- **Task goal**: Please return the full listing word for word, leaving out any pictures.

----- Data in this exercise -----

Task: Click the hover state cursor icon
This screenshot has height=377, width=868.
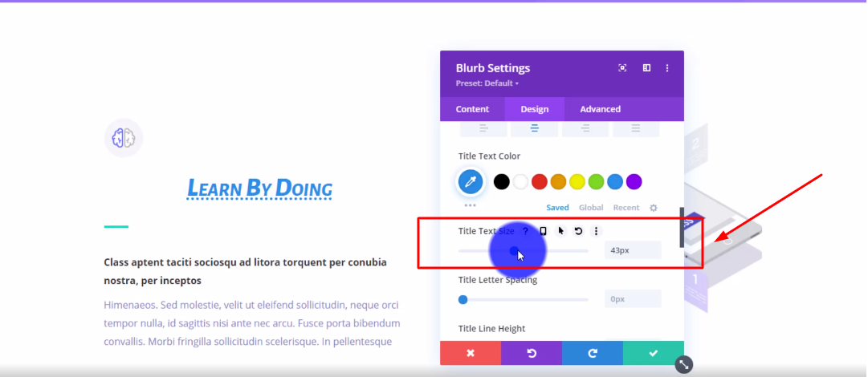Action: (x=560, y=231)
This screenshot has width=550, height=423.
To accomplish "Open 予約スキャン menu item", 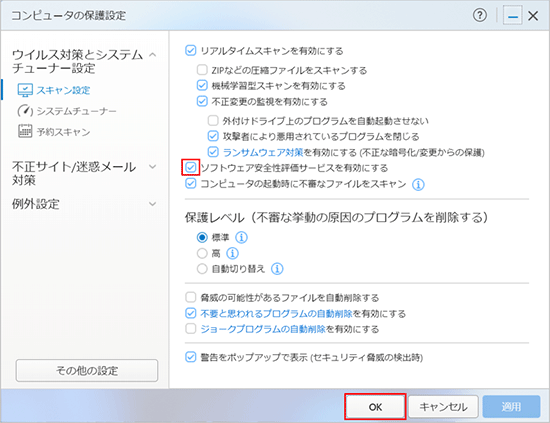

-----

- **Response for this exercise**:
Task: Click the hover state cursor icon
This screenshot has height=377, width=868.
Action: (x=560, y=231)
This screenshot has width=550, height=423.
To accomplish "Open 予約スキャン menu item", 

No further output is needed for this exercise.